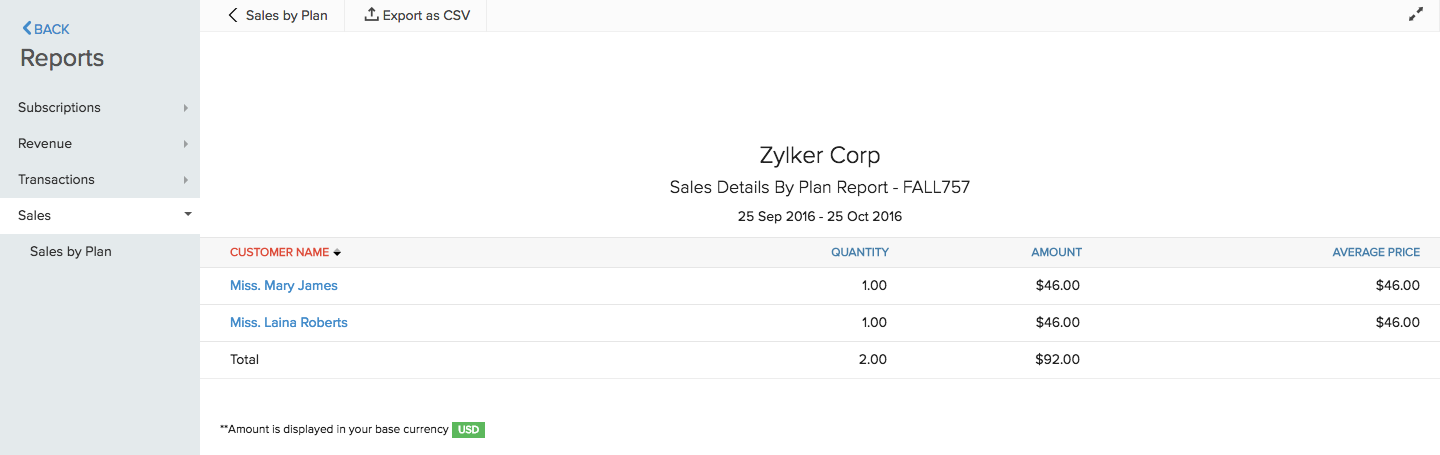
Task: Click the left chevron beside Sales by Plan
Action: point(233,15)
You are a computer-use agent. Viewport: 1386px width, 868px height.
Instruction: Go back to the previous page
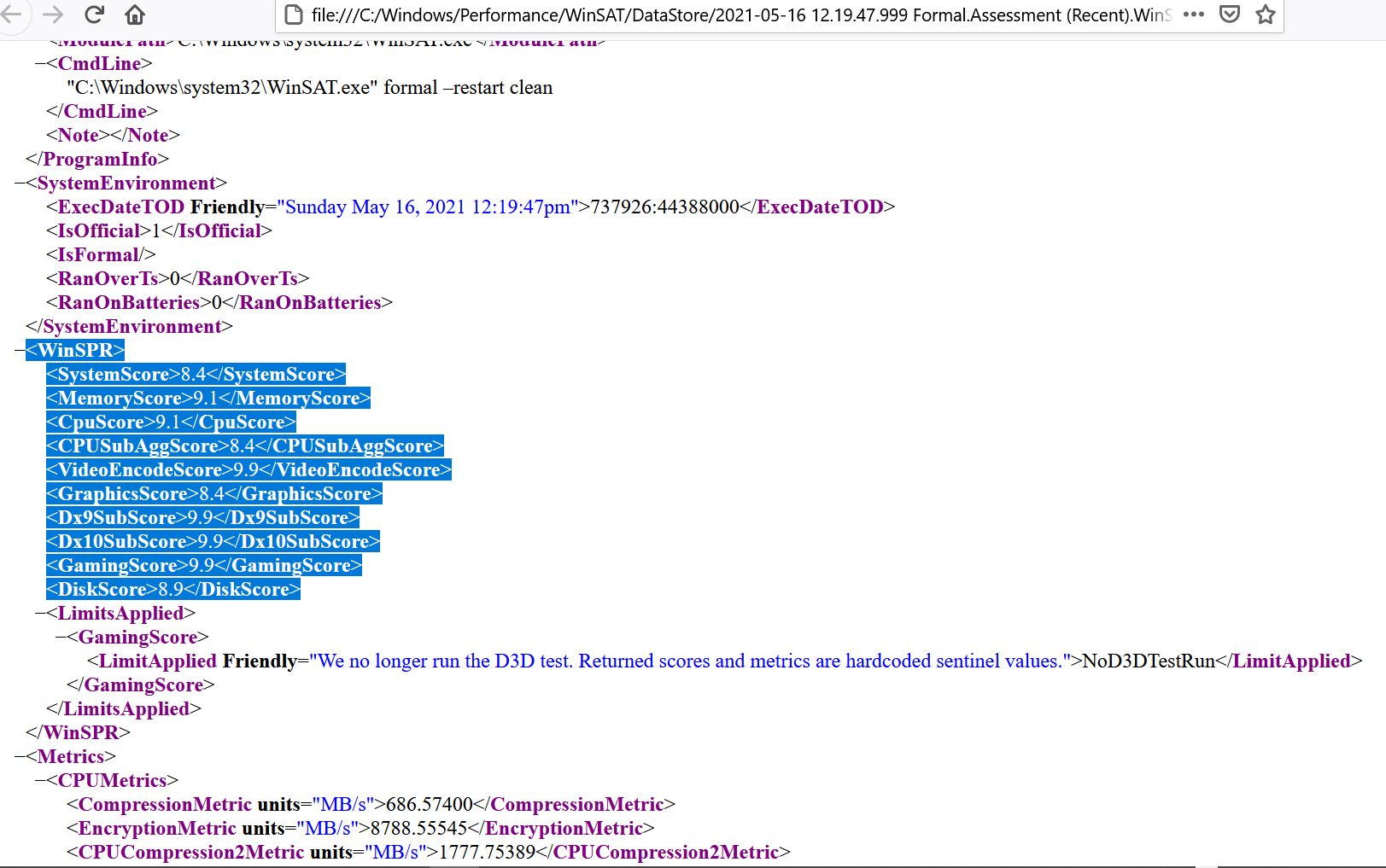coord(12,15)
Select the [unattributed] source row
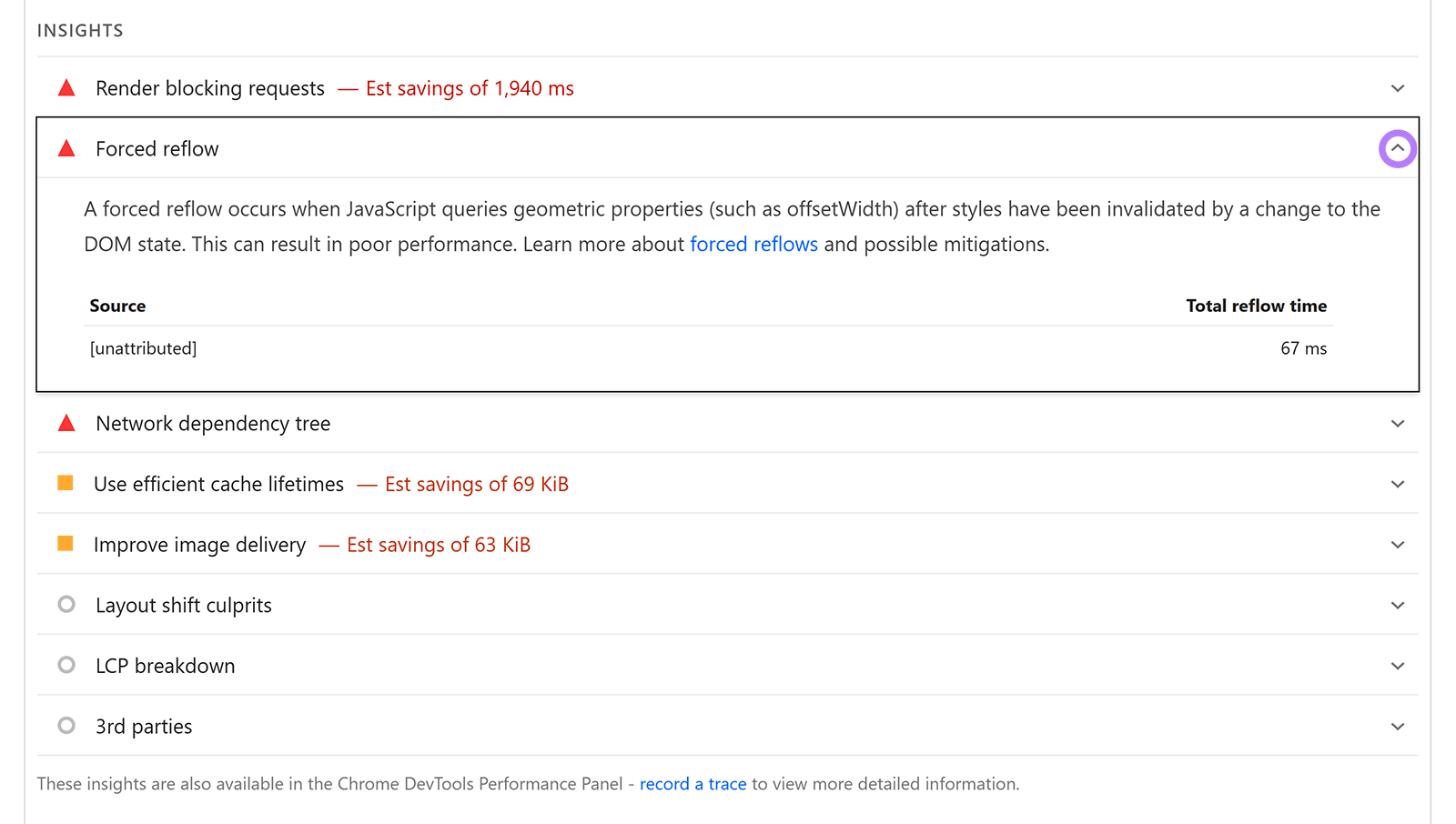1456x824 pixels. tap(143, 347)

= = =

**DIRECTION**
State how many lines of the records above contain the word "Select". Give only the number.

**SOLUTION TO THE PROBLEM**
1